Care providers: Medicaid cuts will shift costs

 

A proposed cut to a Missouri Medicaid program providing in-home care to elderly and disabled people too poor to pay for it themselves will end up shifting costs to hospital visits, care providers said.

Gov. Eric Greitens last week proposed cutting $52 million from state general revenue to a home and community based services program that provides services to more than $80,000 people statewide. The cuts would make it harder to qualify for care, preventing nearly 20,000 people from receiving services.

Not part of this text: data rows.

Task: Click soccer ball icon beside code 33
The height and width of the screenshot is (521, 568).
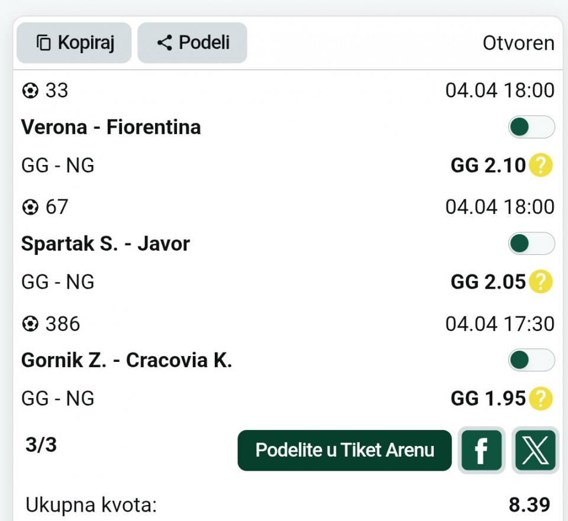Action: pos(30,90)
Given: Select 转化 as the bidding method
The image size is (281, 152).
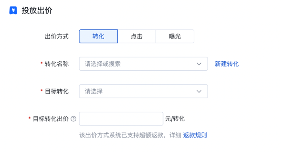Looking at the screenshot, I should point(98,36).
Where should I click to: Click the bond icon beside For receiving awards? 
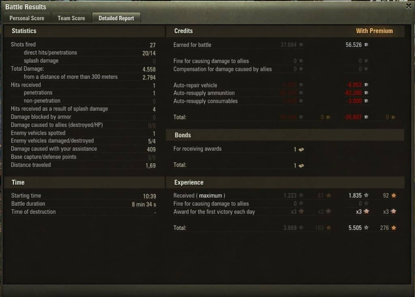pos(301,150)
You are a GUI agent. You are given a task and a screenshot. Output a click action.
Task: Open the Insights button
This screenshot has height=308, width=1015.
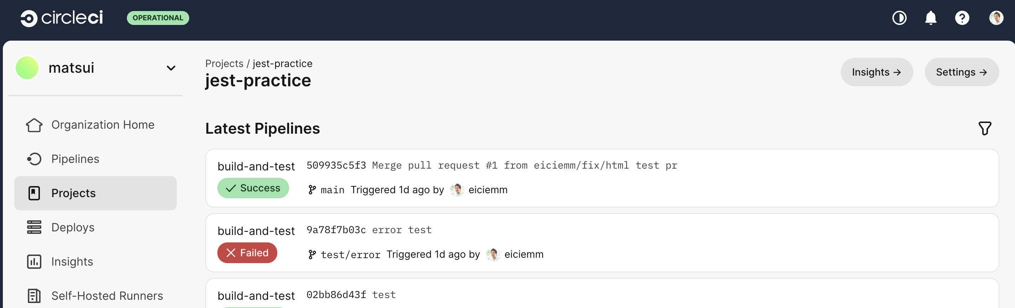[x=877, y=72]
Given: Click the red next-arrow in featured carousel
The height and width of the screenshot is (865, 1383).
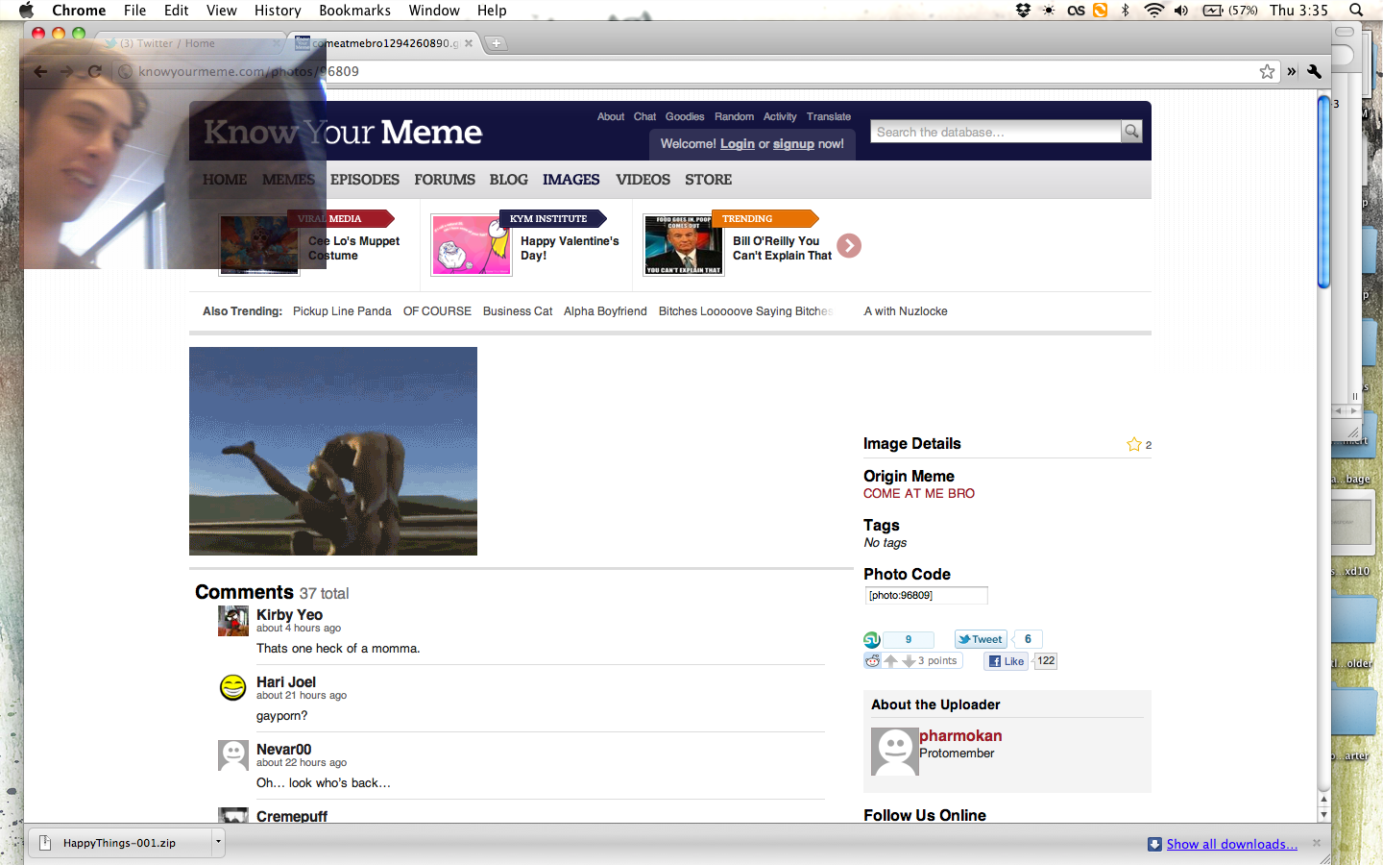Looking at the screenshot, I should pyautogui.click(x=849, y=246).
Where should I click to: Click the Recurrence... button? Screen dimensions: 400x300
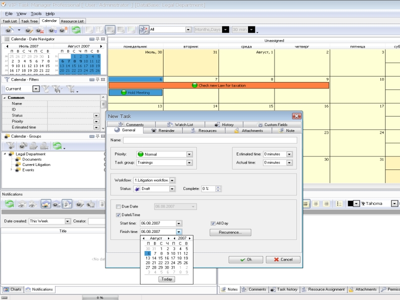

One such woman is Lorrine Darden - a 79-year-old mother of nine who has received nursing care in her St. Louis home since she had brain surgery nearly a decade ago.

For Darden, who suffers from seizures, her care provider is a lifeline, she said. Her primary caretaker, Debra Hollins, washes her dishes, bathes her, cooks meals and cleans her house. Five days a week for 2 hours, Hollins makes sure Darden doesn't fall or burn herself on a kitchen stove.

"If it wasn't for (Hollins), I wouldn't be able to have my independence like I do," Darden said.

If Greitens' proposal passes, recipients like Darden would have to show a greater level of need to qualify for in-home or nursing home care services. In-home providers say that the cut would cost the state more money in the long run because people will ultimately end up in the emergency room without anyone to make meals or monitor medications.

Rep. Scott Fitzpatrick, the chairman of the House budget committee, said it was too early to comment on whether the cuts will make it through the House and Senate. He said he would have to wait until a Department of Health and Senior Services presentation in committee next week.

Greitens' spokesman Parker Briden and the Department of Health and Senior Services didn't respond to requests for comment.

The general revenue cuts come primarily through a change in a point system determining a person's level of need. The Missouri Department of Health and Senior Services awards a score based on a person's needs such as number of doctor's visits, complexity of medication, or whether they can drive.

Under the current law, recipients need to score 21 points to be eligible for in home or nursing home care. Greitens' proposal would raise it to 27 points.

Carol Hudspeth, the executive director of the Missouri Home Care Alliance, said it's hard to pinpoint the difference between a 21 and a 27 because there are so many variables used to determine needed services.

But Kimberly Lemarr, a field coordinator for Oxford HealthCare, said all of her clients, regardless of point count, need help.

Without care, some would forget to take their medicine, others would forget to eat, and some would get depressed, Lemarr said.

"They just wouldn't be able to function," she said. "You'd see people lining up in the hospital a lot more."

The cuts could also put people out of work, said Telia Starks, the St. Louis site director for American Home Care, which serves 1,900 clients throughout Missouri.

"It's like a domino effect," she said. "Some of our caregivers have been in the profession for 20 or 30 years, some are waiting to retire."

The Medicaid reductions were part of the governor's $27.6 billion spending plan for fiscal year 2018. Greitens had to account for income tax revenue down by more than 25 percent through the first half of the budget year and lower revenue than the last governor and Legislature estimated.